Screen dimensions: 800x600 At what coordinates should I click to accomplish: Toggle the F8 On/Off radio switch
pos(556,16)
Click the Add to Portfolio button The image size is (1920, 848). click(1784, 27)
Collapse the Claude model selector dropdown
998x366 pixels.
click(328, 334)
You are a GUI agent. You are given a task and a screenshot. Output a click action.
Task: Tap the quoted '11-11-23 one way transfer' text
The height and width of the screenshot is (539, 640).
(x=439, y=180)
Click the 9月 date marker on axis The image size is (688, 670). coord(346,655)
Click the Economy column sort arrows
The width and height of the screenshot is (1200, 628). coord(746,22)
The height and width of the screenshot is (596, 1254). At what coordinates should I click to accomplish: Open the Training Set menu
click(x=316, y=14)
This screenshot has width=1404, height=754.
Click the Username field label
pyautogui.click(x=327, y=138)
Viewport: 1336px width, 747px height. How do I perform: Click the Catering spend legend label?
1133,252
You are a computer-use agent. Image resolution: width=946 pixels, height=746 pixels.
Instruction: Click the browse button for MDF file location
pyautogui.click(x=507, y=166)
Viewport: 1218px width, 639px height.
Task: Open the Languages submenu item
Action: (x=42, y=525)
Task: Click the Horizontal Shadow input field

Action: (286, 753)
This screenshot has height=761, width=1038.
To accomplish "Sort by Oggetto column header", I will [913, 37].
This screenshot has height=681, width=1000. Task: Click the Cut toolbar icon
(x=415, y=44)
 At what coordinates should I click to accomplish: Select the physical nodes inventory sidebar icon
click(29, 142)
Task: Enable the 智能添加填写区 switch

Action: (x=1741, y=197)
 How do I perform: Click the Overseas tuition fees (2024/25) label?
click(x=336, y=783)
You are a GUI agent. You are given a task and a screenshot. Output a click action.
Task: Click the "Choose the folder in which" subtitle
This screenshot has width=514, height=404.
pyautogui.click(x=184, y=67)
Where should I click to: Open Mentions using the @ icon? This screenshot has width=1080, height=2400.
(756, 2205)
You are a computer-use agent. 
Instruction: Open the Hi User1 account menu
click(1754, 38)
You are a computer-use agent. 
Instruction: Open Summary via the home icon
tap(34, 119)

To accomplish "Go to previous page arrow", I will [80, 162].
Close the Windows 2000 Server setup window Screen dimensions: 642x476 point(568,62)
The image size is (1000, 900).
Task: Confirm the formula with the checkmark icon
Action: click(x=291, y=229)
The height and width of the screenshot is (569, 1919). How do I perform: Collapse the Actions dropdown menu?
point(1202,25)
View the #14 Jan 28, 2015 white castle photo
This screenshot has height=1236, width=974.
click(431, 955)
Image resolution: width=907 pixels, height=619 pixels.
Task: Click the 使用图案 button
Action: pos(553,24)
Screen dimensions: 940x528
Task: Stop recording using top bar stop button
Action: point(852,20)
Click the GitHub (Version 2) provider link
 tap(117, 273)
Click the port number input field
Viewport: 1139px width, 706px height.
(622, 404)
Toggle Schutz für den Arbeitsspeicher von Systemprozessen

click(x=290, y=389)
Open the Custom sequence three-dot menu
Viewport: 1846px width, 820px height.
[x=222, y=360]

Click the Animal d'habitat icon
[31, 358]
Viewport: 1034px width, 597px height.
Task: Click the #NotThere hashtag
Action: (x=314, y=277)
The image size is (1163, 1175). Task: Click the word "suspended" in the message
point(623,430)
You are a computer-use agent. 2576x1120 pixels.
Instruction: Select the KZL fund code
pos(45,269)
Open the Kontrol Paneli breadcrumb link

:::

What needs to be done: The output should match the records above exactly, entry for entry.

Written answer:
Screen dimensions: 800x600 At what coordinates should I click to accomplish: Toggle the F8 On/Off radio switch
pos(556,16)
Click the Add to Portfolio button The image size is (1920, 848). click(1784, 27)
Collapse the Claude model selector dropdown
998x366 pixels.
click(328, 334)
You are a GUI agent. You are given a task and a screenshot. Output a click action.
Task: Tap the quoted '11-11-23 one way transfer' text
The height and width of the screenshot is (539, 640).
(x=439, y=180)
Click the 9月 date marker on axis The image size is (688, 670). coord(346,655)
Click the Economy column sort arrows
The width and height of the screenshot is (1200, 628). coord(746,22)
The height and width of the screenshot is (596, 1254). At what coordinates should I click to accomplish: Open the Training Set menu
click(x=316, y=14)
This screenshot has width=1404, height=754.
Click the Username field label
pyautogui.click(x=327, y=138)
Viewport: 1336px width, 747px height. How do I perform: Click the Catering spend legend label?
1133,252
You are a computer-use agent. Image resolution: width=946 pixels, height=746 pixels.
Instruction: Click the browse button for MDF file location
pyautogui.click(x=507, y=166)
Viewport: 1218px width, 639px height.
Task: Open the Languages submenu item
Action: (x=42, y=525)
Task: Click the Horizontal Shadow input field

Action: (286, 753)
This screenshot has height=761, width=1038.
To accomplish "Sort by Oggetto column header", I will [913, 37].
This screenshot has height=681, width=1000. Task: Click the Cut toolbar icon
(x=415, y=44)
 At what coordinates should I click to accomplish: Select the physical nodes inventory sidebar icon
click(29, 142)
Task: Enable the 智能添加填写区 switch

Action: (x=1741, y=197)
 How do I perform: Click the Overseas tuition fees (2024/25) label?
click(x=336, y=783)
You are a GUI agent. You are given a task and a screenshot. Output a click action.
Task: Click the "Choose the folder in which" subtitle
This screenshot has width=514, height=404.
pyautogui.click(x=184, y=67)
Where should I click to: Open Mentions using the @ icon? This screenshot has width=1080, height=2400.
(756, 2205)
You are a computer-use agent. 
Instruction: Open the Hi User1 account menu
click(1754, 38)
You are a computer-use agent. 
Instruction: Open Summary via the home icon
tap(34, 119)

To accomplish "Go to previous page arrow", I will [80, 162].
Close the Windows 2000 Server setup window Screen dimensions: 642x476 point(568,62)
The image size is (1000, 900).
Task: Confirm the formula with the checkmark icon
Action: click(x=291, y=229)
The height and width of the screenshot is (569, 1919). How do I perform: Collapse the Actions dropdown menu?
point(1202,25)
View the #14 Jan 28, 2015 white castle photo
This screenshot has height=1236, width=974.
click(431, 955)
Image resolution: width=907 pixels, height=619 pixels.
Task: Click the 使用图案 button
Action: pos(553,24)
Screen dimensions: 940x528
Task: Stop recording using top bar stop button
Action: point(852,20)
Click the GitHub (Version 2) provider link
 tap(117, 273)
Click the port number input field
Viewport: 1139px width, 706px height.
(622, 404)
Toggle Schutz für den Arbeitsspeicher von Systemprozessen

click(x=290, y=389)
Open the Custom sequence three-dot menu
Viewport: 1846px width, 820px height.
[x=222, y=360]

Click the Animal d'habitat icon
[31, 358]
Viewport: 1034px width, 597px height.
Task: Click the #NotThere hashtag
Action: (x=314, y=277)
The image size is (1163, 1175). Task: Click the word "suspended" in the message
point(623,430)
You are a computer-use agent. 2576x1120 pixels.
Instruction: Select the KZL fund code
pos(45,269)
Open the Kontrol Paneli breadcrumb link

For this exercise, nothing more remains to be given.